| DIRECTIONS |
Set down all of the data again, character for character.

[Stored data entries]
══════

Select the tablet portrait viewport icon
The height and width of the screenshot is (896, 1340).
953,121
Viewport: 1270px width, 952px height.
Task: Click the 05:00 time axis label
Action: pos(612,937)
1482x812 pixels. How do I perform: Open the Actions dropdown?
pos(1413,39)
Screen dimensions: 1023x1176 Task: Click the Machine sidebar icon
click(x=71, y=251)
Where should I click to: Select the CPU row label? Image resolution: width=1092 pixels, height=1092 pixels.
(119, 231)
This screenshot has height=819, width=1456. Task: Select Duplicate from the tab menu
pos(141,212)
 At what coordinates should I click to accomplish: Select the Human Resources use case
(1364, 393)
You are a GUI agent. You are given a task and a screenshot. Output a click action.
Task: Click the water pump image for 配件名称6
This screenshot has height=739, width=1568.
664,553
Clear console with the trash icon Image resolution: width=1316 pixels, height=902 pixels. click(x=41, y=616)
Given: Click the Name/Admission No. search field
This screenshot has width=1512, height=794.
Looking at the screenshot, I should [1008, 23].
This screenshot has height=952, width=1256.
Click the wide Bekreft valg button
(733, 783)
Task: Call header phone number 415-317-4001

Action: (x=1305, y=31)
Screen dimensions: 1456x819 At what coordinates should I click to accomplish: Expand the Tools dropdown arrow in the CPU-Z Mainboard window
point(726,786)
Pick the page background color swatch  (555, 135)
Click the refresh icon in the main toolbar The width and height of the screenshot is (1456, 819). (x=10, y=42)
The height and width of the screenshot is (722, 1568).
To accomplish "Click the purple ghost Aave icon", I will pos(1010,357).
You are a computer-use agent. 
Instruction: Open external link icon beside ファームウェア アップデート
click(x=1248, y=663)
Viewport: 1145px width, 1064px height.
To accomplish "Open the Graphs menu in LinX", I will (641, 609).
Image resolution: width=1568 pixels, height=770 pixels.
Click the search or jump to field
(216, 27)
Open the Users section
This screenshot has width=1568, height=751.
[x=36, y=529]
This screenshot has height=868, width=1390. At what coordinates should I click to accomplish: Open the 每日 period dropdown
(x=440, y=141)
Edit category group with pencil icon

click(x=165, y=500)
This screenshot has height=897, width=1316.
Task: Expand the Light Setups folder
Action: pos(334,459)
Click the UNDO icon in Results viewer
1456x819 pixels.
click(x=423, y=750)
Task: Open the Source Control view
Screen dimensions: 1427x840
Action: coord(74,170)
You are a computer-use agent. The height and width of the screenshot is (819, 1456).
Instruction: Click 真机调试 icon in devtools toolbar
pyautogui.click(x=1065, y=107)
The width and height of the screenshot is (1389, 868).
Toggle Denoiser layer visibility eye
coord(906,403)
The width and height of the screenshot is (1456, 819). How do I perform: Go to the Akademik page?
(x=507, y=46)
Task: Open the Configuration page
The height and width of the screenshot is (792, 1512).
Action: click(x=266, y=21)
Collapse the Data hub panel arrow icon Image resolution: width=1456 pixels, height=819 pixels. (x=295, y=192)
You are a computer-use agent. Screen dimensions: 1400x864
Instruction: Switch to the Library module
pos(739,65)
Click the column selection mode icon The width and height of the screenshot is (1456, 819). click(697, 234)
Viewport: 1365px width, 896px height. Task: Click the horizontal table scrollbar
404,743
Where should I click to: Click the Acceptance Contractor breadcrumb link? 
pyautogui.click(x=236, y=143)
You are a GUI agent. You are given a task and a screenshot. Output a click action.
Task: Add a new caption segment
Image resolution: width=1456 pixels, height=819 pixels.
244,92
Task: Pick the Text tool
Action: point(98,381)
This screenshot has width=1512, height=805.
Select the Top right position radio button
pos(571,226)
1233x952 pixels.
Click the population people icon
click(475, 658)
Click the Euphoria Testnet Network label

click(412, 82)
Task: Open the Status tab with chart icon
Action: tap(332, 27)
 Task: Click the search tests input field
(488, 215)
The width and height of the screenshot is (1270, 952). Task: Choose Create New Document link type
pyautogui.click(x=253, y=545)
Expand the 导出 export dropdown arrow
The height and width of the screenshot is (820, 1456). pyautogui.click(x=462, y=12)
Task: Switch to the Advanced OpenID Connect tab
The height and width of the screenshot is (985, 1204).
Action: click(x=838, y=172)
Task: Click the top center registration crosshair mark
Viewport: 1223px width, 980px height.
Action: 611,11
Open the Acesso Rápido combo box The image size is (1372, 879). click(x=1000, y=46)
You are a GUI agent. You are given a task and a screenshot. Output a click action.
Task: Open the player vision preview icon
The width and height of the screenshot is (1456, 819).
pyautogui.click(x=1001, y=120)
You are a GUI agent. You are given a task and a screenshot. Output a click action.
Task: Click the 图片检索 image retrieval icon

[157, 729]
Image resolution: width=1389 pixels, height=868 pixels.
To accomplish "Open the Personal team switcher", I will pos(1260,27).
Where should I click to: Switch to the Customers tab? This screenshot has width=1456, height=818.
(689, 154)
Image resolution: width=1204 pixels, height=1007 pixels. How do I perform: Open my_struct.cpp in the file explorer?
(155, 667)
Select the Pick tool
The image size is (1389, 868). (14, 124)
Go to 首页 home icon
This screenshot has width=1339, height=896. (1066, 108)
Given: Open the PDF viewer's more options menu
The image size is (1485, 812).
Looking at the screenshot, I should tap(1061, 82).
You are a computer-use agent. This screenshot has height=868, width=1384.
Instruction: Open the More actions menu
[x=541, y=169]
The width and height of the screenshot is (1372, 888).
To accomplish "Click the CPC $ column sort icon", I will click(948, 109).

══════

| RESPONSE TO THIS EXERCISE |
Select the tablet portrait viewport icon
The height and width of the screenshot is (896, 1340).
953,121
Viewport: 1270px width, 952px height.
Task: Click the 05:00 time axis label
Action: pos(612,937)
1482x812 pixels. How do I perform: Open the Actions dropdown?
pos(1413,39)
Screen dimensions: 1023x1176 Task: Click the Machine sidebar icon
click(x=71, y=251)
Where should I click to: Select the CPU row label? Image resolution: width=1092 pixels, height=1092 pixels.
(119, 231)
This screenshot has height=819, width=1456. Task: Select Duplicate from the tab menu
pos(141,212)
 At what coordinates should I click to accomplish: Select the Human Resources use case
(1364, 393)
You are a GUI agent. You are given a task and a screenshot. Output a click action.
Task: Click the water pump image for 配件名称6
This screenshot has height=739, width=1568.
664,553
Clear console with the trash icon Image resolution: width=1316 pixels, height=902 pixels. click(x=41, y=616)
Given: Click the Name/Admission No. search field
This screenshot has width=1512, height=794.
Looking at the screenshot, I should [1008, 23].
This screenshot has height=952, width=1256.
Click the wide Bekreft valg button
(733, 783)
Task: Call header phone number 415-317-4001

Action: (x=1305, y=31)
Screen dimensions: 1456x819 At what coordinates should I click to accomplish: Expand the Tools dropdown arrow in the CPU-Z Mainboard window
point(726,786)
Pick the page background color swatch  (555, 135)
Click the refresh icon in the main toolbar The width and height of the screenshot is (1456, 819). (x=10, y=42)
The height and width of the screenshot is (722, 1568).
To accomplish "Click the purple ghost Aave icon", I will pos(1010,357).
You are a computer-use agent. 
Instruction: Open external link icon beside ファームウェア アップデート
click(x=1248, y=663)
Viewport: 1145px width, 1064px height.
To accomplish "Open the Graphs menu in LinX", I will (641, 609).
Image resolution: width=1568 pixels, height=770 pixels.
Click the search or jump to field
(216, 27)
Open the Users section
This screenshot has width=1568, height=751.
[x=36, y=529]
This screenshot has height=868, width=1390. At what coordinates should I click to accomplish: Open the 每日 period dropdown
(x=440, y=141)
Edit category group with pencil icon

click(x=165, y=500)
This screenshot has height=897, width=1316.
Task: Expand the Light Setups folder
Action: pos(334,459)
Click the UNDO icon in Results viewer
1456x819 pixels.
click(x=423, y=750)
Task: Open the Source Control view
Screen dimensions: 1427x840
Action: coord(74,170)
You are a computer-use agent. The height and width of the screenshot is (819, 1456).
Instruction: Click 真机调试 icon in devtools toolbar
pyautogui.click(x=1065, y=107)
The width and height of the screenshot is (1389, 868).
Toggle Denoiser layer visibility eye
coord(906,403)
The width and height of the screenshot is (1456, 819). How do I perform: Go to the Akademik page?
(x=507, y=46)
Task: Open the Configuration page
The height and width of the screenshot is (792, 1512).
Action: click(x=266, y=21)
Collapse the Data hub panel arrow icon Image resolution: width=1456 pixels, height=819 pixels. (x=295, y=192)
You are a computer-use agent. Screen dimensions: 1400x864
Instruction: Switch to the Library module
pos(739,65)
Click the column selection mode icon The width and height of the screenshot is (1456, 819). click(697, 234)
Viewport: 1365px width, 896px height. Task: Click the horizontal table scrollbar
404,743
Where should I click to: Click the Acceptance Contractor breadcrumb link? 
pyautogui.click(x=236, y=143)
You are a GUI agent. You are given a task and a screenshot. Output a click action.
Task: Add a new caption segment
Image resolution: width=1456 pixels, height=819 pixels.
244,92
Task: Pick the Text tool
Action: point(98,381)
This screenshot has width=1512, height=805.
Select the Top right position radio button
pos(571,226)
1233x952 pixels.
Click the population people icon
click(475, 658)
Click the Euphoria Testnet Network label

click(412, 82)
Task: Open the Status tab with chart icon
Action: tap(332, 27)
 Task: Click the search tests input field
(488, 215)
The width and height of the screenshot is (1270, 952). Task: Choose Create New Document link type
pyautogui.click(x=253, y=545)
Expand the 导出 export dropdown arrow
The height and width of the screenshot is (820, 1456). pyautogui.click(x=462, y=12)
Task: Switch to the Advanced OpenID Connect tab
The height and width of the screenshot is (985, 1204).
Action: click(x=838, y=172)
Task: Click the top center registration crosshair mark
Viewport: 1223px width, 980px height.
Action: 611,11
Open the Acesso Rápido combo box The image size is (1372, 879). click(x=1000, y=46)
You are a GUI agent. You are given a task and a screenshot. Output a click action.
Task: Open the player vision preview icon
The width and height of the screenshot is (1456, 819).
pyautogui.click(x=1001, y=120)
You are a GUI agent. You are given a task and a screenshot. Output a click action.
Task: Click the 图片检索 image retrieval icon

[157, 729]
Image resolution: width=1389 pixels, height=868 pixels.
To accomplish "Open the Personal team switcher", I will pos(1260,27).
Where should I click to: Switch to the Customers tab? This screenshot has width=1456, height=818.
(689, 154)
Image resolution: width=1204 pixels, height=1007 pixels. How do I perform: Open my_struct.cpp in the file explorer?
(155, 667)
Select the Pick tool
The image size is (1389, 868). (14, 124)
Go to 首页 home icon
This screenshot has width=1339, height=896. (1066, 108)
Given: Open the PDF viewer's more options menu
The image size is (1485, 812).
Looking at the screenshot, I should tap(1061, 82).
You are a computer-use agent. This screenshot has height=868, width=1384.
Instruction: Open the More actions menu
[x=541, y=169]
The width and height of the screenshot is (1372, 888).
To accomplish "Click the CPC $ column sort icon", I will click(948, 109).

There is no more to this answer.